Rumah Sakit Terkena Roket
Kahdhraoui mendapat laporan dari tenaga medis di rumah sakit Ibn Sima, banyak pasien menghadapi keadaan kritis karena tidak adanya oksigen dan bahan bakar bagi generator. Ia menambahkan, orang-orang lain yang luka-luka atau sakit tidak dapat pergi ke rumah sakit karena serangan udara NATO atau pertempuran di jalanan. "Beberapa roket mendarat di bangunan rumah sakit saat kami masih berada di sana," demikian katanya. "Kami melihat api di banyak tempat tetapi tidak tahu asalnya dari mana." Tempat penampungan air milik rumah sakit hancur karena serangan roket, sehingga air harus didatangkan dari luar, jelas Khadhraoui.
Setelah tim Palang Merah memasuki Sirte, para pendukung NTC melancarkan serangan besar-besaran dengan roket, meriam anti tank dan senapan mesin dari lokasi yang berjarak kurang dari satu kilometer dari rumah sakit. Serangan dibalas oleh pendukung Gaddafi. Khadhraoui menyatakan terkejut, bahwa serangan itu terjadi ketika tim Palang Merah sedang berkunjung, padahal mereka sudah memberikan infomasi kepada semua pihak tentang kunjungan itu.
Tim Khadhraoui terdiri dari seorang dokter, pemberi pertolongan darurat dan pengatur logistik. Mereka tidak membawa semua perangkat yang dibutuhkan rumah sakit dan mereka tidak mengunjungi ruang perawatan. Mereka berharap dapat segera kembali ke rumah sakit itu dan membawa lebih banyak bahan bantuan.
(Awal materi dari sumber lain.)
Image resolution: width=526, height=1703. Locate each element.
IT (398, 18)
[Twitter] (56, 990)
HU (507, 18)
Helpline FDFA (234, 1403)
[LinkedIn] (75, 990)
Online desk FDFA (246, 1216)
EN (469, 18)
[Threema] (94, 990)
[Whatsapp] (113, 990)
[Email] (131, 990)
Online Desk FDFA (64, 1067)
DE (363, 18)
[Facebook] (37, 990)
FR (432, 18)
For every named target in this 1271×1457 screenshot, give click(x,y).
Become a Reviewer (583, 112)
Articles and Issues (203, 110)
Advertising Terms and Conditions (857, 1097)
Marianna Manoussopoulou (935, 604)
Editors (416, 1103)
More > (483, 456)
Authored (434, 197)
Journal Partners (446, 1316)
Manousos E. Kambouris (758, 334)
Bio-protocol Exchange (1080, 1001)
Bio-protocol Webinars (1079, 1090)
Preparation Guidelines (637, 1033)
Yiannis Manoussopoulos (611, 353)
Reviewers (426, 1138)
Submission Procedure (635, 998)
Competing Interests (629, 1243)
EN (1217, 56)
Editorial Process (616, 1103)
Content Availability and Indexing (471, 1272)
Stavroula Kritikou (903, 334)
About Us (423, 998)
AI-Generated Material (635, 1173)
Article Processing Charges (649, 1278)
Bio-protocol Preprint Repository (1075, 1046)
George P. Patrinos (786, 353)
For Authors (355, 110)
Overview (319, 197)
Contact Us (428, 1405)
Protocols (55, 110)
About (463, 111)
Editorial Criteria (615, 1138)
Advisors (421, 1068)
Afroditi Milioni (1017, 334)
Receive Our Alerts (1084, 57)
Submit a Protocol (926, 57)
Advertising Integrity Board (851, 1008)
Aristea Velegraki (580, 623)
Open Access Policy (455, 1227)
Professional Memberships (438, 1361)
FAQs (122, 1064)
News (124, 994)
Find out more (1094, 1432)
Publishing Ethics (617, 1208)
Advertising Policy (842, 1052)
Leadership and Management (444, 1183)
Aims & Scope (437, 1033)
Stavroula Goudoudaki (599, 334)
Keadaan Membaik di Bagian Lain
Sementara itu, di daerah-daerah lain Libya situasi mulai berubah. Pembangunan mulai diadakan, dan untuk pertama kalinya setelah Gaddafi dikudeta, sebuah pesawat penumpang mendarat di ibukota Tripoli. Sebuah langkah menuju normalitas baru. Seorang jenderal NATO memperkirakan operasi militer di Libya sudah hampir selesai. Gaddafi tetap belum diketahui keberadaannya.
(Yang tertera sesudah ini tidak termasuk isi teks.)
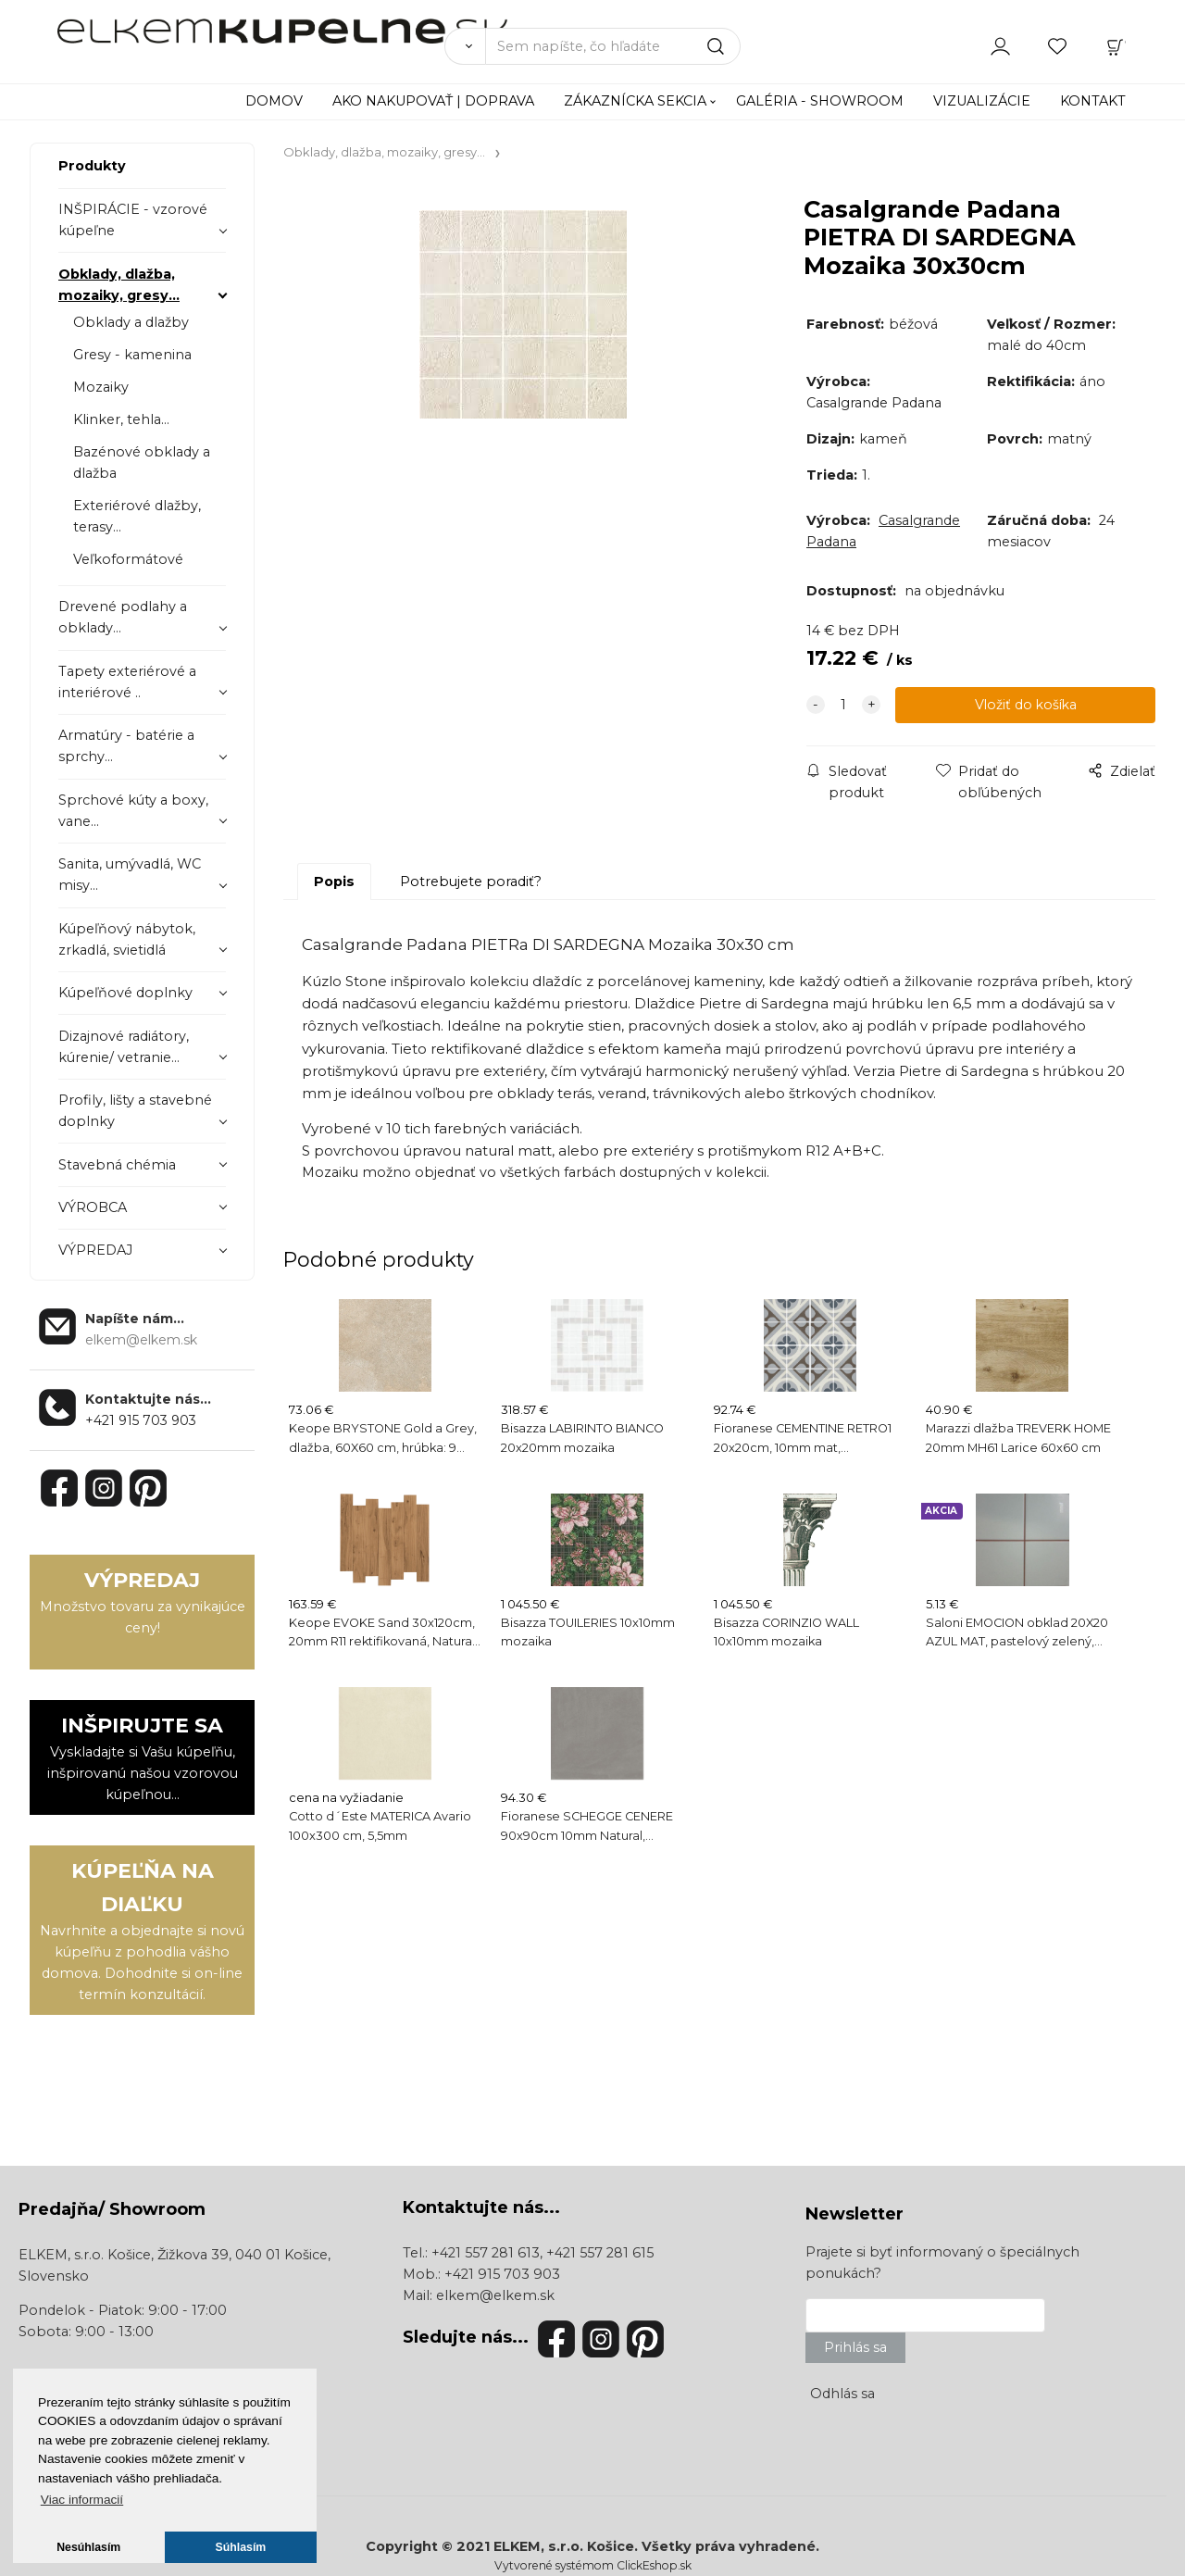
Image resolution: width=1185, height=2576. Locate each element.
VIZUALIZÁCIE (981, 101)
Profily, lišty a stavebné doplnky (135, 1111)
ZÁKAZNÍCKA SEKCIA (635, 101)
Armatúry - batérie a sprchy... (126, 746)
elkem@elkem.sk (495, 2295)
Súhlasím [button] (241, 2547)
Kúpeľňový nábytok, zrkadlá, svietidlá (126, 939)
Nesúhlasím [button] (88, 2547)
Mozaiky (101, 387)
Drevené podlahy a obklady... (122, 617)
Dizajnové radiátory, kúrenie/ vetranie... (123, 1047)
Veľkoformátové (128, 559)
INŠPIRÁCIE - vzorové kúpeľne (132, 220)
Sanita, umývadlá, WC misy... (129, 875)
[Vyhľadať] (464, 46)
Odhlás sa (842, 2393)
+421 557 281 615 (600, 2253)
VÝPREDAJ (95, 1250)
Televisi pro pemerintahan baru, Alhura, melaporkan hari ini (Minggu, 02/10) Dewan Transisi Nasional dapat menginterogasi putra Gaddafi, Al Saadi, di Niger. Itu dinyatakan Menteri Kehakiman Niger, Marou Amadou. Niger telah mengakui NTC sebagai pemerintah baru Libya. Tetapi Niger tidak akan menyerahkan Al Saadi dalam waktu dekat. Bulan lalu pemerintah Niger memutuskan tidak akan mengekstradisi Al Saadi karena khawatir ia akan dibunuh tanpa diadili.